* **Task prompt**: Give the records below again, word for word. No pictures belong in the copy.

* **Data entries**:
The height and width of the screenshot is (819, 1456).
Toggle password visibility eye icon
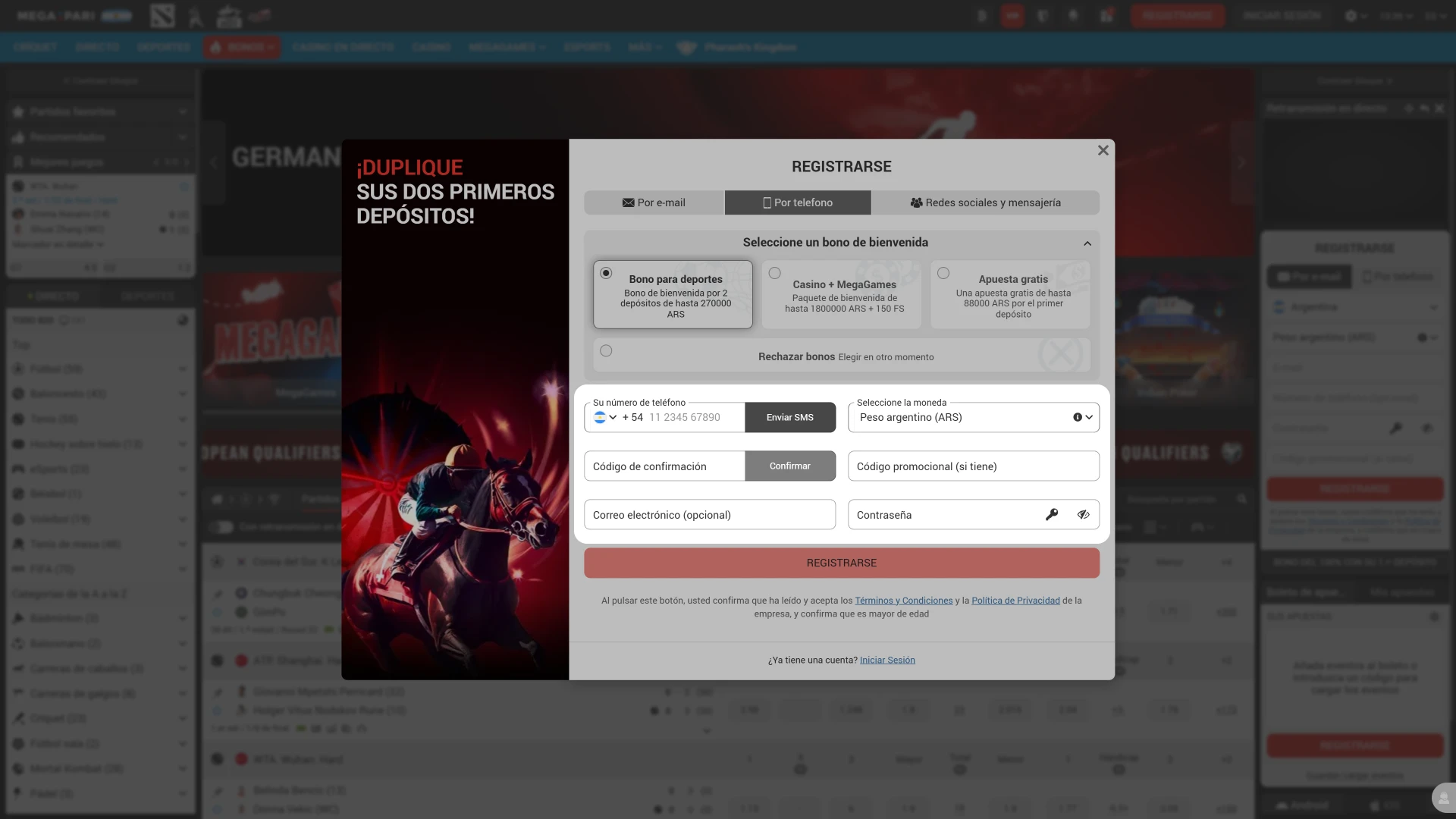[x=1083, y=515]
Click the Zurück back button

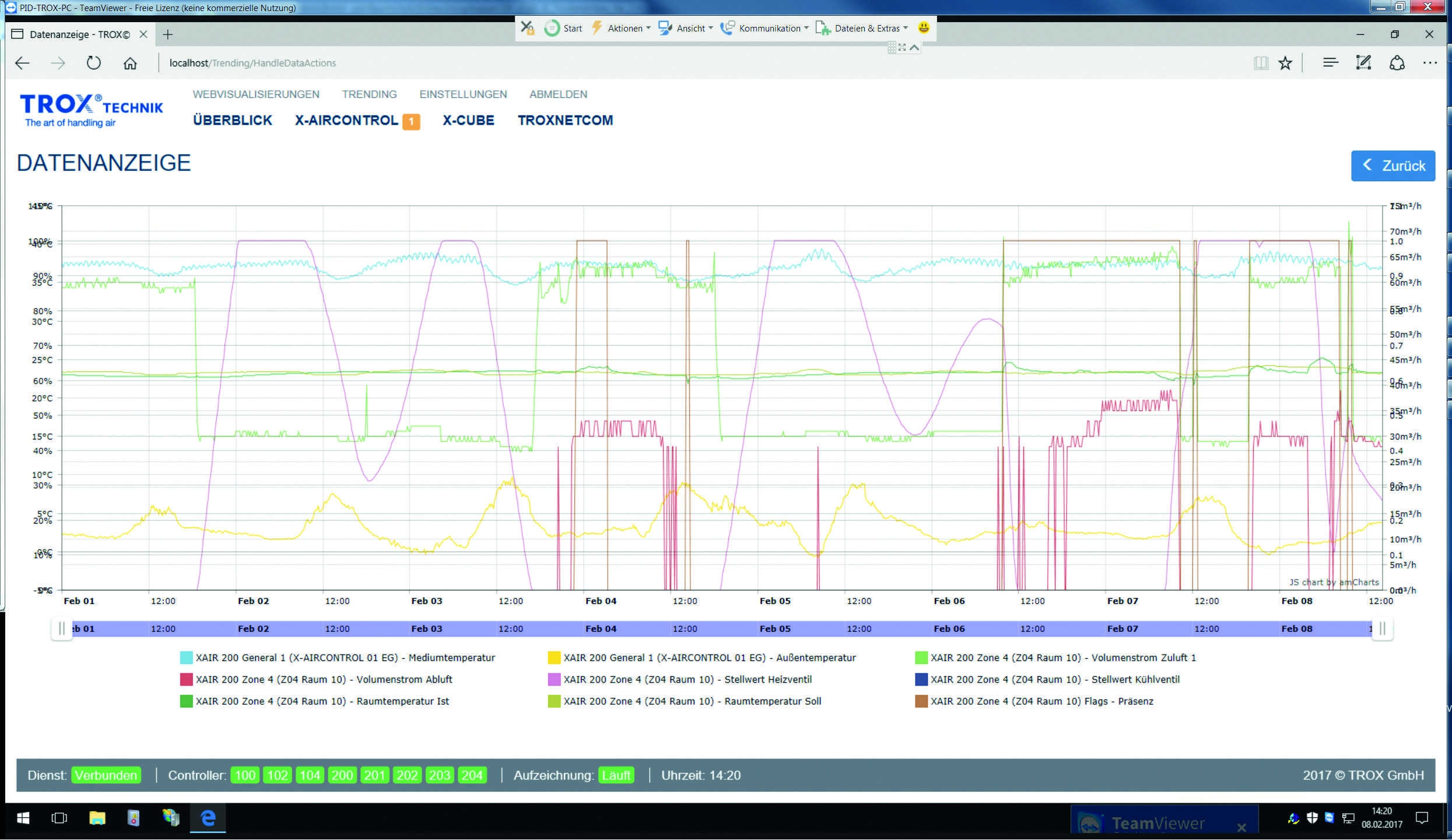coord(1393,166)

* **Solution to the problem**:
The height and width of the screenshot is (819, 1456).
Toggle password visibility eye icon
[x=1083, y=515]
Click the Zurück back button

coord(1393,166)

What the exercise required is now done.